Sep 20 2008
I’ve avoided using StumpleUpon and most of it’s ilk for a long time. I’ve preferred to keep up to date on the news by using sites like Techmeme or by reading the long list of RSS feeds I have in Bloglines. But as of late I have been encouraged to branch out a little and start trying a few sites I wouldn’t normally use, like FriendFeed and StumbleUpon. I haven’t gotten too far into FriendFeed, but even cursory usage of StumbleUpon has left me with a bad taste in my mouth.
First off, there’s the whole dependence on the StumbleUpon toolbar. When I created the account, I told them I didn’t want the toolbar. The first time I logged in, I had to tell them again, no, I don’t want the toolbar. A couple of days later, I got an email, once again encouraging me to download and install the toolbar. I still wouldn’t have installed the toolbar if not for one simple thing: I wanted to change my password from the default they gave me. And guess what, the only way to change your password in StumbleUpon is through the toolbar. I thought that I was just being obtuse, but upon doing a Google search I found that the toolbar really is the only way to change your password. Dumb, StumbleUpon, really, really dumb. I should be able to change my password without installing the toolbar, even if you won’t let me use the majority of your features without the toolbar.
Then there’s the password itself: the password that was originally created for me by StumbleUpon was only five characters long, and they were all alphas. No numbers, no symbols, nothing. And given that there’s already big news about social engineering passwords and cracking accounts in the news this week, it shouldn’t surprise me to find one more site with a really poor password policy. And guess what, when I finally did install the toolbar and change my password, it only let’s me use letters and numbers, no symbols or special characters. And I have to wonder if it’s not changing all the letters to lowercase behind the scenes. Strike two, StumbleUpon.

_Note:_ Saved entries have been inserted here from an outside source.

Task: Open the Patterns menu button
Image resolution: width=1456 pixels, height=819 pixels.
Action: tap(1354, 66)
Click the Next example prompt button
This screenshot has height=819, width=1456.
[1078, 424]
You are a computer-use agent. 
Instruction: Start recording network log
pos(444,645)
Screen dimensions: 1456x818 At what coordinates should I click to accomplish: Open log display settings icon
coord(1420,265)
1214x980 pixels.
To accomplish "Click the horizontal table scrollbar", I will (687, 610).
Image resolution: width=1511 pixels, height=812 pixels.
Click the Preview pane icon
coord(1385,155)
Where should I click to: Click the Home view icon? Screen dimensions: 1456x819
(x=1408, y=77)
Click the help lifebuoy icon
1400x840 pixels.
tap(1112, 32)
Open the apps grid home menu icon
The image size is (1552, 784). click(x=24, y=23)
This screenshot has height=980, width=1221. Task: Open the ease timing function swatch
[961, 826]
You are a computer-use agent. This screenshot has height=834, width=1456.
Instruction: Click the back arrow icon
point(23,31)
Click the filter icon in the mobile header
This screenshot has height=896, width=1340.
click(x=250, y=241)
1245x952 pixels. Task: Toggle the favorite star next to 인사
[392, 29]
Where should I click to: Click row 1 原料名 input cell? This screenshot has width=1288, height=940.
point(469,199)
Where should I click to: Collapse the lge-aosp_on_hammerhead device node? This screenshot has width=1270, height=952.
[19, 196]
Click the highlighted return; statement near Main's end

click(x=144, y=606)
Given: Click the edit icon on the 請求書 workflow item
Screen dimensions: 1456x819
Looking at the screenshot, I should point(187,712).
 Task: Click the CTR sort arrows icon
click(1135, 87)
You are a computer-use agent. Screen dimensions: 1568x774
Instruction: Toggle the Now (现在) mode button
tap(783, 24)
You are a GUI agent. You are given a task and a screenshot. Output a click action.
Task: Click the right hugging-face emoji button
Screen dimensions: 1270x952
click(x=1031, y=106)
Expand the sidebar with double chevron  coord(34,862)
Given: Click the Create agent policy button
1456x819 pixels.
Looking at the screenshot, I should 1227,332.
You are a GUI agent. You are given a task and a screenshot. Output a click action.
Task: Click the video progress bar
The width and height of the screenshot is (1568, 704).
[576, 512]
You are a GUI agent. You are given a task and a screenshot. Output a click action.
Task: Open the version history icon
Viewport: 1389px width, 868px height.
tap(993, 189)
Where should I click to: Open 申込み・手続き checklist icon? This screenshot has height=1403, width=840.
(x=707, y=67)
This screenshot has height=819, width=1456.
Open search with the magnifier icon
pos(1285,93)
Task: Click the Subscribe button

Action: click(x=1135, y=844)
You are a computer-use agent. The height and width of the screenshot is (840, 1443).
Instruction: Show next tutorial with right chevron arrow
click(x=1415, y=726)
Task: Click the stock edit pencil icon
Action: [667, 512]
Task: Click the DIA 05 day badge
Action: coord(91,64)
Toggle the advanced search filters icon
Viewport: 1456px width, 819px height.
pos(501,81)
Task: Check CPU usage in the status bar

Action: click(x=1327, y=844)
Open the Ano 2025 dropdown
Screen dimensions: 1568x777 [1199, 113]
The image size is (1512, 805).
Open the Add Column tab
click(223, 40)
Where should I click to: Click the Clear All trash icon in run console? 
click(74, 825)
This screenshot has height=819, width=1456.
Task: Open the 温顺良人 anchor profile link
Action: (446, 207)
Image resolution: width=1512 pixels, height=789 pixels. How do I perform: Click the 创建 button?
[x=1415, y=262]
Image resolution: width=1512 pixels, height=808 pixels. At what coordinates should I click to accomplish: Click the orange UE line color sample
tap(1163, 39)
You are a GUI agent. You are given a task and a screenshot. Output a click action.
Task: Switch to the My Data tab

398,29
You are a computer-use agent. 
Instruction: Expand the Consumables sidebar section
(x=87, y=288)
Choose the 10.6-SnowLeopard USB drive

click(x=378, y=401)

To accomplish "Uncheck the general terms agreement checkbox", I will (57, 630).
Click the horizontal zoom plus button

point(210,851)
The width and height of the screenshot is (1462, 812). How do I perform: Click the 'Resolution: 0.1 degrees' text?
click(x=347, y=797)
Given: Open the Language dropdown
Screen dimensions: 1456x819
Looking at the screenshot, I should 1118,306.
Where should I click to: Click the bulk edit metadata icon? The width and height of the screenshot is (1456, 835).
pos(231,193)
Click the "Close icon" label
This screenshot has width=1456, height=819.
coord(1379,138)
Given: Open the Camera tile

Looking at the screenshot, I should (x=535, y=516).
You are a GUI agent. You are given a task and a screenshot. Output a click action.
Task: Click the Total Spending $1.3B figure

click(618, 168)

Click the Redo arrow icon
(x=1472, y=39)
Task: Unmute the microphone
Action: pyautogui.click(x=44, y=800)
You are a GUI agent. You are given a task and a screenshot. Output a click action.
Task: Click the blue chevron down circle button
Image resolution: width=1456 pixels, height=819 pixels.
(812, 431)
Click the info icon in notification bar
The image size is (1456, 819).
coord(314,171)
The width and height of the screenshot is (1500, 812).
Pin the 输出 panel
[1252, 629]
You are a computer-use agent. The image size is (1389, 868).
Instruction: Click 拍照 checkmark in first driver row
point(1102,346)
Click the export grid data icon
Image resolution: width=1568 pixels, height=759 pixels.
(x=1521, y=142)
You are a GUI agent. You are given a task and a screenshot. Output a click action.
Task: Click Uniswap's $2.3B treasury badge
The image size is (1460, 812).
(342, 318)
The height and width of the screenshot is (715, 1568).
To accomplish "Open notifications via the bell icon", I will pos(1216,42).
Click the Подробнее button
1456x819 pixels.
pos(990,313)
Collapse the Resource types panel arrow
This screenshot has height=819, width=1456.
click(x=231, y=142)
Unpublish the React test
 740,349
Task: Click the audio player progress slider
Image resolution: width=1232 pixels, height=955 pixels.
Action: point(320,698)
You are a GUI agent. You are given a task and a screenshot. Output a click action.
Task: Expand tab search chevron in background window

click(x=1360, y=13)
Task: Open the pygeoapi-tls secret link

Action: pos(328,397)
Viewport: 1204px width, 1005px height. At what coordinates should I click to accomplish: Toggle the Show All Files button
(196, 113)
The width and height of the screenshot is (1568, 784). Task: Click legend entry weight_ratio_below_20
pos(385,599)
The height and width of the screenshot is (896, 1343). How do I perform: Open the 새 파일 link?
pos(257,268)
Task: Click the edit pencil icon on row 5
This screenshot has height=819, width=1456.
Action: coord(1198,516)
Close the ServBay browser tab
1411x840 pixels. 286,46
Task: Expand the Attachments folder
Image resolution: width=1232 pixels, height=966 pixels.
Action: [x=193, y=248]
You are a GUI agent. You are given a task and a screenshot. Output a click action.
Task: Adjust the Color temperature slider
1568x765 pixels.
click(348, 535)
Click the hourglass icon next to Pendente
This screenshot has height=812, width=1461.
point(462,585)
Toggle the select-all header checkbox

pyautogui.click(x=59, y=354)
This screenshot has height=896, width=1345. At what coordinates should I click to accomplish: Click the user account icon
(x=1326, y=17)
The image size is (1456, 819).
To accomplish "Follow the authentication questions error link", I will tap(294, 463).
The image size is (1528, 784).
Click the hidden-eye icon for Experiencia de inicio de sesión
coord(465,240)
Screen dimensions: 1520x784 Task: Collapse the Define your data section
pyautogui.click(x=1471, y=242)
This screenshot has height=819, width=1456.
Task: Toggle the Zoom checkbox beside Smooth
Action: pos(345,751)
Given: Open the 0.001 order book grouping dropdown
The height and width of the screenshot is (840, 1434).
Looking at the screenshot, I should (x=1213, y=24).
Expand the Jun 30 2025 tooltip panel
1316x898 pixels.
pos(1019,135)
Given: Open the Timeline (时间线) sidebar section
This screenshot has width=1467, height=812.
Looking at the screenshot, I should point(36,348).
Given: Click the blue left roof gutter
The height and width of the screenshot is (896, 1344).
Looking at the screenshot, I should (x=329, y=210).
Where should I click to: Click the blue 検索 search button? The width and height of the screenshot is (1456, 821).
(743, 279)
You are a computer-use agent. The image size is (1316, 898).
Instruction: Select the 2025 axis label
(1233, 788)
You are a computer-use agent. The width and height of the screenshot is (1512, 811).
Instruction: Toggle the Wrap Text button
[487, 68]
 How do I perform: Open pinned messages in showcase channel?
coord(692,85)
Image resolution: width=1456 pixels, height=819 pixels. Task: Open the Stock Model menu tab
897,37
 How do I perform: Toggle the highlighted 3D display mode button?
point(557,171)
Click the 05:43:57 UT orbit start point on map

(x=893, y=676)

I’m going to give the toolbar a week, just to find out what the draw is for StumbleUpon. It’s brought be a lot of traffic in the last couple of weeks, so I figured I needed to at least know about the tool. But I’m not happy and one more strike is all it’s going to take to make me change my password to something 20 characters long and uninstall the toolbar. But I did give the Wassup Blog the thumbs up for telling me how to change my password.